Primo piano di Jan Kuciak

C’è una prima condanna per l’omicidio di Jan Kuciak, il giovane reporter slovacco morto a 27 anni, nel 2018, freddato insieme alla sua fidanzata prima della pubblicazione di un’inchiesta sui presunti rapporti tra politici locali e ‘ndrangheta calabrese. 15 anni di carcere per Zoltan Andrusko, l’uomo che, in cambio di soldi, secondo l’accusa avrebbe trasmesso ai sicari il mandato di uccidere il giornalista investigativo.

Omicidio Kuciak: prima condanna

C’è una prima condanna nell’ambito del processo per l’omicidio del giornalista slovacco Jan Kuciak e della fidanzata, Martina Kusnirova. Entrambi furono uccisi nel febbraio 2018, freddati in casa a colpi di pistola.

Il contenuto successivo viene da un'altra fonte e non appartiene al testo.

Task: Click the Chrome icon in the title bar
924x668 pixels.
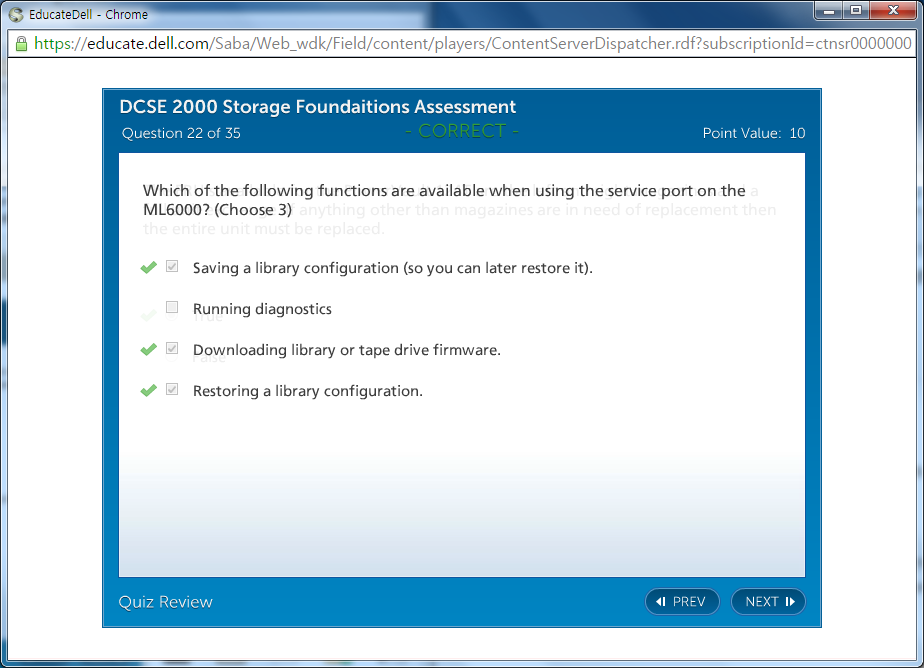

Il condannato, secondo quanto riportato dai media locali, è Zoltan Andrusko: per il tribunale di Pezinok, città nella regione di Bratislava, è colpevole di aver trasmesso ai killer, in cambio di soldi, l’ordine di uccidere.

Andrusko, 42 anni, ha collaborato con gli inquirenti e il suo contributo gli ha permesso di scampare a una sentenza più dura per quello che, secondo le indagini, è stato il ruolo da intermediario nel delitto.

A fissare il suo nome nel mirino delle indagini era stato il legame con Alena Zsuzsova, arrestata nel 2018 con altre 3 persone.

Sarebbe stata lei, per l’accusa, ad aver chiesto ad Andrusko di trovare dei killer.

La donna lavorava come interprete al servizio dell’imprenditore Marian Kocner, anch’egli finito in carcere così come i presunti esecutori materiali del duplice omicidio. È proprio sulle attività di quest’ultimo, sullo sfondo di un presunto tessuto di corruzione, che Kuciak aveva puntato l’occhio della sua inchiesta, pronta ad esplodere prima di essere ucciso.

La morte del reporter slovacco

Kocner, Zsuzsova e i 2 presunti esecutori materiali compariranno davanti al giudice tra poche settimane, dopo l’udienza preliminare del 19 dicembre scorso.

Jan Kuciak e la sua fidanzata furono uccisi in casa, vicino alla capitale della Slovacchia, proprio quando il reporter 27enne stava per pubblicare la sua inchiesta sui presunti rapporti tra politica locale e mafia.

Era il 21 febbraio 2018, l’alba di uno dei capitoli più sconvolgenti per il giornalismo su scala internazionale. Andrusko, il primo condannato per la morte del giornalista e della compagna, è stato processato separatamente.